» **Required action**:
With the material below, print exactly the lines between the line holding "საქართველო (16, 28)" and the line holding "თბილისში ძლიერი წვიმის", inclusive. Add nothing else.

» **Exercise input**:
* * * *
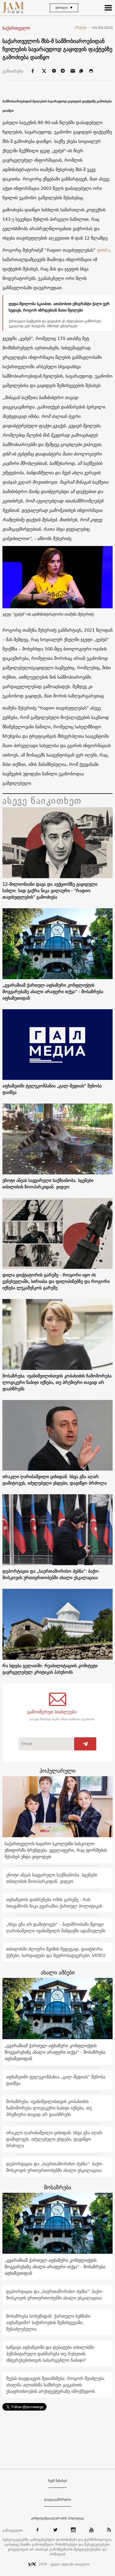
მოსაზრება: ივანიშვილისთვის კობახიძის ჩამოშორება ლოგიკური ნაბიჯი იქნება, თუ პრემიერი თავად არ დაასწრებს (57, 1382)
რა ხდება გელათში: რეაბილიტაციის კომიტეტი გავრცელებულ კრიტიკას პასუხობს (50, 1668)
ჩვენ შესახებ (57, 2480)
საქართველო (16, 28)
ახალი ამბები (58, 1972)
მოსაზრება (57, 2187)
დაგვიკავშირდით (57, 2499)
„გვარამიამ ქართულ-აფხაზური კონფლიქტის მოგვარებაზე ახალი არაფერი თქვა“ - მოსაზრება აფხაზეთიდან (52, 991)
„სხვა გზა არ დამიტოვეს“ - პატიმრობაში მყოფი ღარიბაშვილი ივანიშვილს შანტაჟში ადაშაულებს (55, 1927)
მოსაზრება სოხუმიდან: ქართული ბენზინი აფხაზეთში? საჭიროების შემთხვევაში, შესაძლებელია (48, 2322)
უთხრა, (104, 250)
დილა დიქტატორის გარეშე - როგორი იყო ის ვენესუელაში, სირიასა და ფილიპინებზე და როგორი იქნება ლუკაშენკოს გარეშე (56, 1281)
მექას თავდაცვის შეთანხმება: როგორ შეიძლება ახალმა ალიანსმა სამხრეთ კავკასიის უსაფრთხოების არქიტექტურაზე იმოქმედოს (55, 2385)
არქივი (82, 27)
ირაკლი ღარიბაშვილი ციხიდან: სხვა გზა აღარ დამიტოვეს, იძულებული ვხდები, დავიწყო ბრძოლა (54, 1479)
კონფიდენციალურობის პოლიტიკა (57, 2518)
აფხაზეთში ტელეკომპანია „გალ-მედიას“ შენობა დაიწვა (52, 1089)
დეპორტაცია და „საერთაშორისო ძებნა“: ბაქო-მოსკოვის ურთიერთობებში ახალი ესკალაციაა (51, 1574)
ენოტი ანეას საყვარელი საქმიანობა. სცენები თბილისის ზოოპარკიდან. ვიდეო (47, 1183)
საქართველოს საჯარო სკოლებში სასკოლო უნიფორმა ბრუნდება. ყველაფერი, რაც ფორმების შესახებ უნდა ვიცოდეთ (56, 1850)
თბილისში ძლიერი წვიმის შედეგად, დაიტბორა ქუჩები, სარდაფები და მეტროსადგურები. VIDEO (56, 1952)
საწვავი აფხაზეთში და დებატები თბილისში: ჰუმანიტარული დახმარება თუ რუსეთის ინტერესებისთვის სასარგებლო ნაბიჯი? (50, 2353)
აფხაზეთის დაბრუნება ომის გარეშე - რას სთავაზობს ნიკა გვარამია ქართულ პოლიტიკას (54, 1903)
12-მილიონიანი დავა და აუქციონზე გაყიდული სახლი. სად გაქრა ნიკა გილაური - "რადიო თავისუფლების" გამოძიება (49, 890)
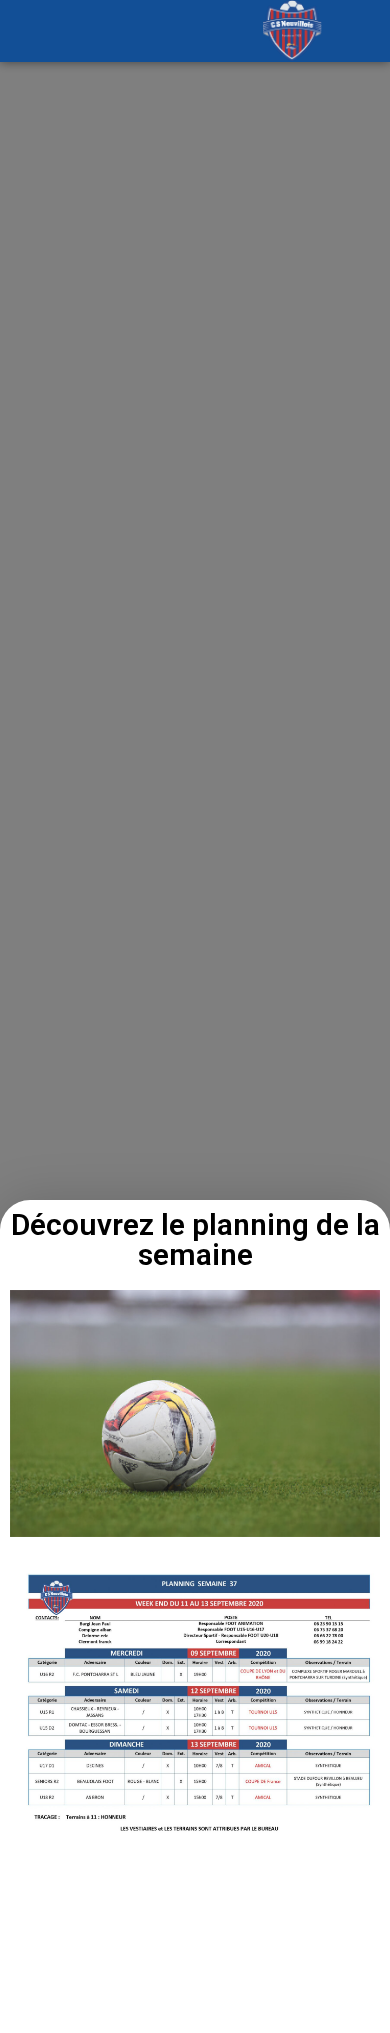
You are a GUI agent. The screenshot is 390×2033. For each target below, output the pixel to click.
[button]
* * * *
» **Solved exercise**:
საქართველო (16, 28)
ახალი ამბები (58, 1972)
მოსაზრება (57, 2187)
დაგვიკავშირდით (57, 2499)
„გვარამიამ ქართულ-აფხაზური კონფლიქტის მოგვარებაზე ახალი არაფერი თქვა“ - მოსაზრება აფხაზეთიდან (52, 991)
„სხვა გზა არ დამიტოვეს“ - პატიმრობაში მყოფი ღარიბაშვილი ივანიშვილს შანტაჟში ადაშაულებს (55, 1927)
მოსაზრება სოხუმიდან: ქართული ბენზინი აფხაზეთში? საჭიროების შემთხვევაში, შესაძლებელია (48, 2322)
უთხრა, (104, 250)
დილა დიქტატორის გარეშე - როგორი იყო ის ვენესუელაში, სირიასა და ფილიპინებზე და როგორი იქნება ლუკაშენკოს გარეშე (56, 1281)
მექას თავდაცვის შეთანხმება: როგორ შეიძლება ახალმა ალიანსმა სამხრეთ კავკასიის უსაფრთხოების არქიტექტურაზე იმოქმედოს (55, 2385)
არქივი (82, 27)
ირაკლი ღარიბაშვილი ციხიდან: სხვა გზა აღარ დამიტოვეს, იძულებული ვხდები, დავიწყო ბრძოლა (54, 1479)
კონფიდენციალურობის პოლიტიკა (57, 2518)
აფხაზეთში ტელეკომპანია „გალ-მედიას“ შენობა დაიწვა (52, 1089)
დეპორტაცია და „საერთაშორისო ძებნა“: ბაქო-მოსკოვის ურთიერთობებში ახალი ესკალაციაა (51, 1574)
ენოტი ანეას საყვარელი საქმიანობა. სცენები თბილისის ზოოპარკიდან. ვიდეო (47, 1183)
საქართველოს საჯარო სკოლებში სასკოლო უნიფორმა ბრუნდება. ყველაფერი, რაც ფორმების შესახებ უნდა ვიცოდეთ (56, 1850)
თბილისში ძლიერი წვიმის შედეგად, დაიტბორა ქუჩები, სარდაფები და მეტროსადგურები. VIDEO (56, 1952)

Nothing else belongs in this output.